Vor 3 Jahren war es mir besonders wichtig schlank zu sein. Einen Sixpack-Ansatz zu haben. Größe 36 zu tragen. Möglichst fit und sportlich zu sein. Je dünner meine Beine wurden, desto schöner fand ich das. Meine Mama hat immer gesagt, dass wir Frauen in der Familie mit „Reiterhosen-Oberschenkeln“ bestückt sind. Dass wir quasi niemals schlanke Oberschenkel haben können. Pah! Von wegen! Da habe ich Dir und mir erstmal schön das Gegenteil bewiesen. Und was hab ich davon? Nichts.. Ich wollte immer mehr, immer schlanker sein. Ich hatte so eine falsche Selbstwahrnehmung. Hab viel zu wenig gegessen, viel zu viel Sport gemacht. Es war schon Routine. Ich dachte nicht weiter drüber nach. Es lief einfach so. Es war also unmöglich den Ausmaß zu sehen, den diese Routine langsam aber sicher annahm. Ich fand mich nicht schön. Ich fand mich auch nicht schlank. Ich fand mich viel zu dick. Es war grauenhaft. Ich redete mir Speck ein, wo einfach nur Haut war. Ein kurzer Ausflug in meine Vergangenheit.

Heute, mit 26 Jahren, weiß ich, dass es soooo viel Wichtigeres gibt, als schlank zu sein. Natürlich ist es nicht gesund, wenn man stark übergewichtig ist. Darauf will ich gar nicht hinaus. Und das bin ich natürlich auch nicht. Ich weiß, dass ich für manche vielleicht die eine oder andere Speckfalte zu viel habe. Dass es für manche vielleicht nicht schön aussieht, wie ich mich „präsentiere“. Andere wiederum finden meine Speckfalten lächerlich, weil sie vielleicht nicht so groß sind wie andere.
However – jeder hat einen anderen Geschmack. Jeder bevorzugt eine andere Figur. Jeder sieht anders aus. Jeder denkt anders. Keiner kann immer alles und jeden toll finden. Wäre ja auch schlimm, wenn das so wäre. Manche denken vielleicht Häh? Du machst doch ziemlich viel Sport?! Müsstest Du nicht durchtrainierter sein?!“ So viel Sport mache ich gar nicht mehr. Also – nein! Ich bin nicht sichtbar durchtrainiert. Aber wisst ihr was? Ich bin fit! Ich habe eine mega geile Kondition. Schaffe beim Laufen eine Pace von der ich in meinen „schlanken Tagen“ nur geträumt habe. Ich habe Kraft. Ich habe Power. Ich habe Elan. Ich habe einen Willen. Ich bin glücklich. Ich lebe!!

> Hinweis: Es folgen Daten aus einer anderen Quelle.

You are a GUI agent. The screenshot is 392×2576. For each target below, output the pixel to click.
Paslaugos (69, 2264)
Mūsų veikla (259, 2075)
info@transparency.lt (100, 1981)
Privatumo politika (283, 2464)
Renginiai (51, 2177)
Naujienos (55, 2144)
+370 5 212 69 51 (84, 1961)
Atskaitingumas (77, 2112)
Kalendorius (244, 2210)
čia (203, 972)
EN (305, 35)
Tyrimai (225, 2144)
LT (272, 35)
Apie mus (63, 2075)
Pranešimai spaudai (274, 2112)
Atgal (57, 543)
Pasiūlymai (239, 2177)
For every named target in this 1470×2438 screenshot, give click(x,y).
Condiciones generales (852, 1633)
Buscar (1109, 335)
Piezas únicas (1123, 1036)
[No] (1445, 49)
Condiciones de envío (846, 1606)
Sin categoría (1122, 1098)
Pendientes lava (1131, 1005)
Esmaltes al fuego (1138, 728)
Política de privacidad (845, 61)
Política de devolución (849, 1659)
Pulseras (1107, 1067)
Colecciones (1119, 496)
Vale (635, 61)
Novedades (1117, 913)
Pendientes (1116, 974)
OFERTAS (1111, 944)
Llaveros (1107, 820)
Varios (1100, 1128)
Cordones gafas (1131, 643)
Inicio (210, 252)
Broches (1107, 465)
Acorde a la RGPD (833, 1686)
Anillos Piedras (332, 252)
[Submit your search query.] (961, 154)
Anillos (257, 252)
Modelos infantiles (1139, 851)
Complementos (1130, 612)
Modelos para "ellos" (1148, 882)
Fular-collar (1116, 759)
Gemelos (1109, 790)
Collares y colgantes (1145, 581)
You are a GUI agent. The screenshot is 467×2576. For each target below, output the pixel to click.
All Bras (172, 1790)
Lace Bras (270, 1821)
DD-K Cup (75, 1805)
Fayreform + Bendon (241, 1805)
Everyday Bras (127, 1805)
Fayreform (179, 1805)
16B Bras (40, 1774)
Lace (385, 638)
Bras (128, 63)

Ich bin kein kleines Mädchen mehr, die sich vor Freundinnen beweisen muss. Die versucht das über ihre Figur zu tun. Die denkt, dass das das Wichtigste im Leben ist – gut auszusehen.

Ich bin eine Frau. Eine junge Frau. Ich habe ein Recht Kurven zu haben. Ich hätte aber auch das Recht schlank oder durchtrainiert zu sein. Es ist sowas von egal, wie ich aussehe. Es wäre auch egal, wenn ich schwarze Haare hätte. Das alles hat nämlich überhaupt nichts zu sagen. Ich würde heute nicht eine Sekunde zögern Menschen aus meinem Leben zu streichen, die oberflächlich sind oder meinen mich mit anderen Augen betrachten zu müssen, nur weil ich vielleicht nicht so schlank bin wie sie.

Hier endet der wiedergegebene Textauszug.